Skylar Floe Quartet
Fiction Bar
Williamsburg, NYC
Jan. 6, 2024
Dim lights and original, vintage trim along the walls. The warmth of wood. Mirrors to make it all seem big. On the bandstand a quartet of trumpet, keyboard, upright bass, and drums powered through cuts from the standard repertoire, exploring these well-trod tunes with ears tuned to today.
As th Skylar Floe Quartet went to work, Miles Davis’s “Solar” became a vehicle for blistering breaks and deep ruminations. “Beatrice: by Sam Rivers was augmented with trap and pap adjacent straight-eights, what once was tender is rendered jagged and groovy. The jam-all-night classic “Caravan” by Duke Ellington was brought to burble with a restless, syncopated thump by funk-fingered bass.
The boys in the band cooked it up right. The night is swing and laughs and drinks. Couldn’t ask for much more from an evening spent at a jazz club.
There’s a sepia-toned, smoke-choked, and muddy-guttered era in our cultural memory where New York City was nothing but poetry reading and jazz clubs. The rise of the beat poets, the reign of Charlie Parker and the blazing fire of be-bop — this is the New York that, within a certain set, everyone is nostalgic for.

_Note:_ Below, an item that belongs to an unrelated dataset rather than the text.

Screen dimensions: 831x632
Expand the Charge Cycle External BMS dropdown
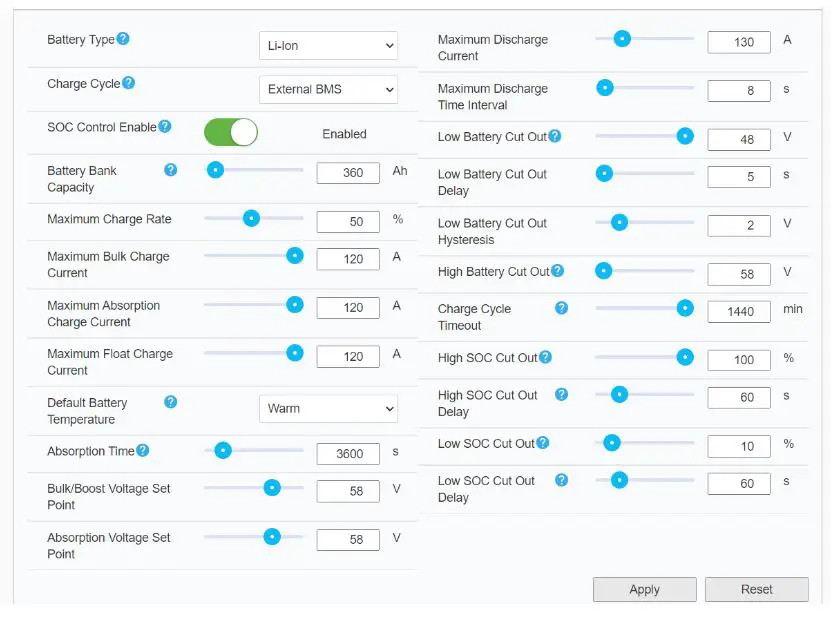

Even Basquiat, who lived in what many of this same set would describe as the next big cultural “moment” in the city (the post-Warhol’s Factory, firmly CBGB’d return of grime to the arts and art to the streets), couldn’t escape fond, wistful feelings for what was, at the time, his father’s New York.
And those of us who would claim to yearn for the days of Basquiat, no-wave, and all that was good before grunge, would be hard pressed to say that our melancholy here isn’t sourced in the same feelings of having missed out on something big. The present never feels like history.
Good news, reader: I can attest from experience and provable knowledge that New York City is once again hot with jazz and tittering with poetry. What’s gone around has come around!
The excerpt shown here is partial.